Technology
February 16th, 2008 — 2:54pm
Technology is a Wonderful Thing On the march to technological singularity, technology gets better and better, and more and more integrated.
It's awesome.
Today, you can be out on the street, in a shop, and you see, I don't know, some batteries, but there are so many batteries that you don't know which to choose, or even which ones are the best.
Five years ago, you'd have been stuck with simply guessing, or, horrifyingly, researching before you leave your house.
Today, you can whip out your phone/PDA/iPhone/whatever, hop onto google, and get the information you need.
I don't know about you, but that is really cool, and it's only going to get better.
There is one issue with this though, the more technology gets involved in our lives, the more we rely on it, obviously.
For some, it's almost like a part of their minds live outside their own head.
What prompted this was the fact that my brother had his phone stolen a few hours ago.
The saying "you don't know what you've got until its gone" comes to mind.
My brother is a very social person (almost the direct opposite of me in many ways).

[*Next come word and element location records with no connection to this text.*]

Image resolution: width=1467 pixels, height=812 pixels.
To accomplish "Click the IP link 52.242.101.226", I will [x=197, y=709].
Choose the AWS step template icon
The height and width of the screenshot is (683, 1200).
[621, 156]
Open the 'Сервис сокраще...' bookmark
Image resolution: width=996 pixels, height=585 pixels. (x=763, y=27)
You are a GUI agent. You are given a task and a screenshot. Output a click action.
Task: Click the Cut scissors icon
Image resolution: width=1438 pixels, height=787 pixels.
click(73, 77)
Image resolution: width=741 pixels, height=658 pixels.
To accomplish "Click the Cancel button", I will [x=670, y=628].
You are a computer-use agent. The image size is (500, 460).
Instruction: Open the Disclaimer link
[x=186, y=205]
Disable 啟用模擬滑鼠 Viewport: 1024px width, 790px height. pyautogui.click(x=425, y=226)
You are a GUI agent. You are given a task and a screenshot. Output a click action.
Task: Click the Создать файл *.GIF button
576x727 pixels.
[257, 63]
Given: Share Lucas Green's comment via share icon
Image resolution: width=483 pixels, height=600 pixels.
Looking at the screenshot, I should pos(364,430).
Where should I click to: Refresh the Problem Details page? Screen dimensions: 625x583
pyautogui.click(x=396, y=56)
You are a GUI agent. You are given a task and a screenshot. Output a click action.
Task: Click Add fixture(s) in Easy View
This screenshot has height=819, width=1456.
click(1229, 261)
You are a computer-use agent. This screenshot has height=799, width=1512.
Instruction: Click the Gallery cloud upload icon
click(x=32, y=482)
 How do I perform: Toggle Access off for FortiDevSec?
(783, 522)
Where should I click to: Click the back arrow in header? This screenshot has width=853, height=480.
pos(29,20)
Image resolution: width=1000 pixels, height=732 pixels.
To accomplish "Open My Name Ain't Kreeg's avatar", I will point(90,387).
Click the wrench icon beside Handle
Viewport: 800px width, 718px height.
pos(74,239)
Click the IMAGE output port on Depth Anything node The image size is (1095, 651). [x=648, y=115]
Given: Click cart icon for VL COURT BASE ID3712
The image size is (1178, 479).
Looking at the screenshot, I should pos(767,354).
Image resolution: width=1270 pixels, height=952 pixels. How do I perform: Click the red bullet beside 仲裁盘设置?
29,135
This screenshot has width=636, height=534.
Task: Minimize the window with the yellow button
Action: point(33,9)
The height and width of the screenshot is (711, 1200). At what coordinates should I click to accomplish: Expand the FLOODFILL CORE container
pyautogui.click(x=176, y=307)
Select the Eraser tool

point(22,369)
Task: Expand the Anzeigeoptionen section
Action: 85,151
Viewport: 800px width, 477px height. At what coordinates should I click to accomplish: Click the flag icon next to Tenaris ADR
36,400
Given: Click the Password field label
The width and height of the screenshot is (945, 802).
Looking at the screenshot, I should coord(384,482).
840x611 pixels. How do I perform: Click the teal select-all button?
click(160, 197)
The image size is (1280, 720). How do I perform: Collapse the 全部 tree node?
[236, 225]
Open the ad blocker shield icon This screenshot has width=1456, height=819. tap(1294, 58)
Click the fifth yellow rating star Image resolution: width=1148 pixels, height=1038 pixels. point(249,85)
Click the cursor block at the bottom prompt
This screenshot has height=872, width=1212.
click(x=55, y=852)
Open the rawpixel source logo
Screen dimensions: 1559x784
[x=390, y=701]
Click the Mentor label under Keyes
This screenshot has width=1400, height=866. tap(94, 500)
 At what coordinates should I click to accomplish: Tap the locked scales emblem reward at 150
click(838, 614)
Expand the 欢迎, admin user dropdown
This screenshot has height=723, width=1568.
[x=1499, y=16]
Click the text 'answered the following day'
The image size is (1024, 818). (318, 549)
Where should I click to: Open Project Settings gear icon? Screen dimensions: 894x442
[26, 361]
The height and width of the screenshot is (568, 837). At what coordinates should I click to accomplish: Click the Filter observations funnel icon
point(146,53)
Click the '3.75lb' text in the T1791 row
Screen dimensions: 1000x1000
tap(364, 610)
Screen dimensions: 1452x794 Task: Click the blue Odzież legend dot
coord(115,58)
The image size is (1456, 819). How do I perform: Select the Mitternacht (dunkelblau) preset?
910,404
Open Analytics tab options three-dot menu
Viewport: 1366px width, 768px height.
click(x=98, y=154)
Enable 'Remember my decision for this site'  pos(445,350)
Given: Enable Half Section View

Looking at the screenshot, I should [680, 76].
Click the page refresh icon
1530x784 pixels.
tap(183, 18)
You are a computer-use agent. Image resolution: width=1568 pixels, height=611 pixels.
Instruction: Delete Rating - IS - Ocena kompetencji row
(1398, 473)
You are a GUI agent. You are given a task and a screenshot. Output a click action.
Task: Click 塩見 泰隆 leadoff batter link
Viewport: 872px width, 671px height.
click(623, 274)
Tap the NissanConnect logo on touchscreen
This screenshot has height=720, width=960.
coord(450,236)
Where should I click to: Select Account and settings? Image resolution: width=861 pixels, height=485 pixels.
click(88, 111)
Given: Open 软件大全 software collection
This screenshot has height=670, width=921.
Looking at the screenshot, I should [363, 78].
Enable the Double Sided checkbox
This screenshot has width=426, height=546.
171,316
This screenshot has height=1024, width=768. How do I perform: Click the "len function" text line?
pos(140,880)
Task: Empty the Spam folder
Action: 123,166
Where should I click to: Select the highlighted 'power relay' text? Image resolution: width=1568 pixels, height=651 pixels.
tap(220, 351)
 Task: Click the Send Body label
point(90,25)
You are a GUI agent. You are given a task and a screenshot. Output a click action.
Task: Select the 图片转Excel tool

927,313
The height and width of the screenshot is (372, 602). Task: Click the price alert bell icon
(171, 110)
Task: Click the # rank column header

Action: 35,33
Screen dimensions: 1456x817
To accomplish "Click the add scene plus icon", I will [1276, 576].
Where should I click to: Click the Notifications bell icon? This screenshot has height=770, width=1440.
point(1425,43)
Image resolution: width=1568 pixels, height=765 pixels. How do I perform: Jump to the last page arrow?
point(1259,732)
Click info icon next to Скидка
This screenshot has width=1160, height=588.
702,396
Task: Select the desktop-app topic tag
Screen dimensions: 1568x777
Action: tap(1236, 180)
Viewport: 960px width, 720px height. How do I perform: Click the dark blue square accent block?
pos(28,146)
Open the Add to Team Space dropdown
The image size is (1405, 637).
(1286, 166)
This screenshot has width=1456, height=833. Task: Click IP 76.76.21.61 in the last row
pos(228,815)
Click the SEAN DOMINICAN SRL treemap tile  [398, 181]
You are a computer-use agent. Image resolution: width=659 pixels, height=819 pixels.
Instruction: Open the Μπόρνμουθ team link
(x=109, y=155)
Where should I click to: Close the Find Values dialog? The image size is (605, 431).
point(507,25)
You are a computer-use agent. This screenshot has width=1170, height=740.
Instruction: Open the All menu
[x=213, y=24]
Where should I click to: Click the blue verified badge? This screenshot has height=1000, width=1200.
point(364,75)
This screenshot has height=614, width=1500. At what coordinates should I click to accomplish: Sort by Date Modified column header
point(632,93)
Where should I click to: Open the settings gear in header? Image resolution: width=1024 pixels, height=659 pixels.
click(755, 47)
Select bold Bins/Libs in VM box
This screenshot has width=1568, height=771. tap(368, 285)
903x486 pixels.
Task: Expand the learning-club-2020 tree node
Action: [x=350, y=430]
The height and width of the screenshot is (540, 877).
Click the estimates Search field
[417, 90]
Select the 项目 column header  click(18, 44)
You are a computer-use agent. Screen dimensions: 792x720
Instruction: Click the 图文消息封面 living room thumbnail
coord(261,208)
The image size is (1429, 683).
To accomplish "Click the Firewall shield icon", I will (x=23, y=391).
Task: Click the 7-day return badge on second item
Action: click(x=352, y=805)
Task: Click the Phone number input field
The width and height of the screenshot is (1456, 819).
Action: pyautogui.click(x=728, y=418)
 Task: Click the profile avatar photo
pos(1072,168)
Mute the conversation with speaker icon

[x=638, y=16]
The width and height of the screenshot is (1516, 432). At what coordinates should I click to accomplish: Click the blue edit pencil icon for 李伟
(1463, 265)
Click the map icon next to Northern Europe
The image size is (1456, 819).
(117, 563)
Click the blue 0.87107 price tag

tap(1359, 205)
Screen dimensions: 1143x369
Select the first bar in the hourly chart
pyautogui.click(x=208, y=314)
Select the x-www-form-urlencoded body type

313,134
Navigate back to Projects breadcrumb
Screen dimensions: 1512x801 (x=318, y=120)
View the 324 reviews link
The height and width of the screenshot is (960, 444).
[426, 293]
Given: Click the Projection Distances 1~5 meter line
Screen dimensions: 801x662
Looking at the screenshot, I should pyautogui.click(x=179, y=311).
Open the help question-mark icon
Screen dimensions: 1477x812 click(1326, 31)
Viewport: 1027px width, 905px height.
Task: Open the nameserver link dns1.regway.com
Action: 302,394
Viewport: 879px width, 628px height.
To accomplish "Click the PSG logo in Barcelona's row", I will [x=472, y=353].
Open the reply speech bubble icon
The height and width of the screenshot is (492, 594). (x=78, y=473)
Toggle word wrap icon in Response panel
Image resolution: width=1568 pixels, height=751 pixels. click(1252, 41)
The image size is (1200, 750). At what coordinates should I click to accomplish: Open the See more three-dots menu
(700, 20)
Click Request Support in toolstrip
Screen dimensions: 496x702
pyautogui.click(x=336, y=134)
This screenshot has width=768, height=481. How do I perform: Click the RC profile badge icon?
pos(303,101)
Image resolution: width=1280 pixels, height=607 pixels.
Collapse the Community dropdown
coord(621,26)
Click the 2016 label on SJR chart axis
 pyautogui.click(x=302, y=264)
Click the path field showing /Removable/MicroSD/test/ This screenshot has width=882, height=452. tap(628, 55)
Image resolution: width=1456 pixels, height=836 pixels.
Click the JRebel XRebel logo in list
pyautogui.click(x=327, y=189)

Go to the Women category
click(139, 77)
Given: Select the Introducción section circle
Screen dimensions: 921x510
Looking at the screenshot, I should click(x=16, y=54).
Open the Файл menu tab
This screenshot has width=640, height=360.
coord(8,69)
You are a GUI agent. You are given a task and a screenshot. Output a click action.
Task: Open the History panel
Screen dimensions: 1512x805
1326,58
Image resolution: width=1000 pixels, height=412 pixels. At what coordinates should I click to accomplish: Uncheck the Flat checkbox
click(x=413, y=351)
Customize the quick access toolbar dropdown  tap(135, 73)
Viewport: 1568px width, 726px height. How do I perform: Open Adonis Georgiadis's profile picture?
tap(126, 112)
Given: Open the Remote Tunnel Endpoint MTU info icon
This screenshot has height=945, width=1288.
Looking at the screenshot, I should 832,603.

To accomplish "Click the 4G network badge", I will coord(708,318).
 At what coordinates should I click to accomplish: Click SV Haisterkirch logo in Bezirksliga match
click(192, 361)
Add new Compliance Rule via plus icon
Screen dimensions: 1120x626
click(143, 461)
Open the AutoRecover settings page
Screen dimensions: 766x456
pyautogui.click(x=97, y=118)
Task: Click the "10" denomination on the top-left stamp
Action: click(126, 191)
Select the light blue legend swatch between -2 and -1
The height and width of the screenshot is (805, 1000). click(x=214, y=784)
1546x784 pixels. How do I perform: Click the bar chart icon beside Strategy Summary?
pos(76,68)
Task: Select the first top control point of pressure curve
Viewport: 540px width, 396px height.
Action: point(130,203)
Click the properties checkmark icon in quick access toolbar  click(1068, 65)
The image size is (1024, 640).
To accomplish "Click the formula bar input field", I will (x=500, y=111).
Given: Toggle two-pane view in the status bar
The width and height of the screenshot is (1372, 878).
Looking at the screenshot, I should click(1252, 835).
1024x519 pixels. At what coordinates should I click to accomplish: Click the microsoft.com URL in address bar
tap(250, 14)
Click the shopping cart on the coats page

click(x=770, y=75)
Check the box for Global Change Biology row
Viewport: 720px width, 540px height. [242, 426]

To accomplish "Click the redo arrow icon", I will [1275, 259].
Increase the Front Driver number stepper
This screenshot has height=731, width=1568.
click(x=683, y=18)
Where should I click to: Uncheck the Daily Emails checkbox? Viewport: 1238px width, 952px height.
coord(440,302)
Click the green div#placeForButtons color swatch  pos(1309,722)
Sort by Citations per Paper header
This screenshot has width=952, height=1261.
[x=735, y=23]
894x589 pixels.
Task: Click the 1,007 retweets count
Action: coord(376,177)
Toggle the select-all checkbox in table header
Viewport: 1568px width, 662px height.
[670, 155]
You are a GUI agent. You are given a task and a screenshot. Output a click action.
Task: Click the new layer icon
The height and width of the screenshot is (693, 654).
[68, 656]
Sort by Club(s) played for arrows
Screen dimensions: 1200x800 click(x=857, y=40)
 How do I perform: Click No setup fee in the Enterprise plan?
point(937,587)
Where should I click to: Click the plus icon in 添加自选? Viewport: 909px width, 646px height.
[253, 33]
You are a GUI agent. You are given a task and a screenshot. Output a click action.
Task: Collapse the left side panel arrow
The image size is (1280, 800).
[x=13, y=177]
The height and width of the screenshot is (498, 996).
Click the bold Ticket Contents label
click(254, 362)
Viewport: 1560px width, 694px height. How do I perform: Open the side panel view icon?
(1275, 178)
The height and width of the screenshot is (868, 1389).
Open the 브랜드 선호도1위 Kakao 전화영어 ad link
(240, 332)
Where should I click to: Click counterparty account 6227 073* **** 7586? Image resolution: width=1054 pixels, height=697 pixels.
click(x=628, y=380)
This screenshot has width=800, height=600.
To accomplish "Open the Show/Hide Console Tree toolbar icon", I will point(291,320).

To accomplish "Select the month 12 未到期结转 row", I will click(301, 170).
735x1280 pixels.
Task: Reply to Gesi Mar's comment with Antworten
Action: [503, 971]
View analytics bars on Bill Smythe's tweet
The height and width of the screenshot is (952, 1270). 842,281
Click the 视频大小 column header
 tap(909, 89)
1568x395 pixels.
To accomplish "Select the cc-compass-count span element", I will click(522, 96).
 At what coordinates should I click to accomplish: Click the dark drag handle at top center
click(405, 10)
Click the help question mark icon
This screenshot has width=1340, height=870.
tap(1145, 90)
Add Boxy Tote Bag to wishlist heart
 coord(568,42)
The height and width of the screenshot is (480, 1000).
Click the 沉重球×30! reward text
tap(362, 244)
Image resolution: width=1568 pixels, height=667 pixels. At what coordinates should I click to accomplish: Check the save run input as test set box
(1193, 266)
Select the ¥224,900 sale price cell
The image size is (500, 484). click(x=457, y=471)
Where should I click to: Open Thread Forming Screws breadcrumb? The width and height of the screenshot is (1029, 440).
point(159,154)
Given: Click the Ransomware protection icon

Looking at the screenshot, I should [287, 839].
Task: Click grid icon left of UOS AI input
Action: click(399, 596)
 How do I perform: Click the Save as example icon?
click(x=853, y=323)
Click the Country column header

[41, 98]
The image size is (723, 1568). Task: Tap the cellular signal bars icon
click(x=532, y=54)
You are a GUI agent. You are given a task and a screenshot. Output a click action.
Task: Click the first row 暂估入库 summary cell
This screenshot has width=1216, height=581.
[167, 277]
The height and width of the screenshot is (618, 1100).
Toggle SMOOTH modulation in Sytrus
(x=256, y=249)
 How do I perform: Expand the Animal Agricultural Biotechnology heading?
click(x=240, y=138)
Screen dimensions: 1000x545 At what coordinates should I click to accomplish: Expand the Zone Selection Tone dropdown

His social life is practically revolves around his phone.
When he realised he had his phone stolen. He was lost.
Not lost as in 'upset', but lost as in, he didn't know what to do with himself, like someone had plucked a significant chunk of his identity from him.
He relied on the phone so much that he hadn't even remembered his own girlfriend's phone number. He hadn't needed to of course, the number was on the phone, and the phone, obviously, has perfect memory.
The phone had, in essence, become a fundamental part of his psyche. Part of what has been described as an 'Exo-Cortex'.
Some may think he's a fool for relying on his phone.
But then mostly all of us who are reading this probably do it to some degree or another.
If I lost access to the internet, for example, I'd loose my primary means of communication and work.
Some who know me, know that I am a strong believer of post-humanism, where our technology will become a fundamental part of us, where, in some cases, the line between human and machine doesn't exist.
At least, that's at the most extreme end of post-humanism.
To this end, it's going to get worse before it gets better.
We talk of identity theft today as someone taking another persons credit card info, for example.
In ten years time, identity theft could be a whole lot more literal than that.
Before it gets better, we'll end up relying more and more on technology to do stuff for us, such as remember things, or to get information, or to give us pointers on what we should say, for example, that our brain may end up becoming just a processing node in the middle of a cacophony of information processing being made before it gets to our own heads.
Take that information processing part from the person (in whatever form that is), and what are you left with?
Somebody with vague memories to their identity. They are the same '
erson' in that their personality is obviously not dictated by the technology supporting the soft mushy thing between their ears, but they likely won't remember any one or thing.
This is bad, of course, and anyone taking this out of context would think I am against this sort of progress.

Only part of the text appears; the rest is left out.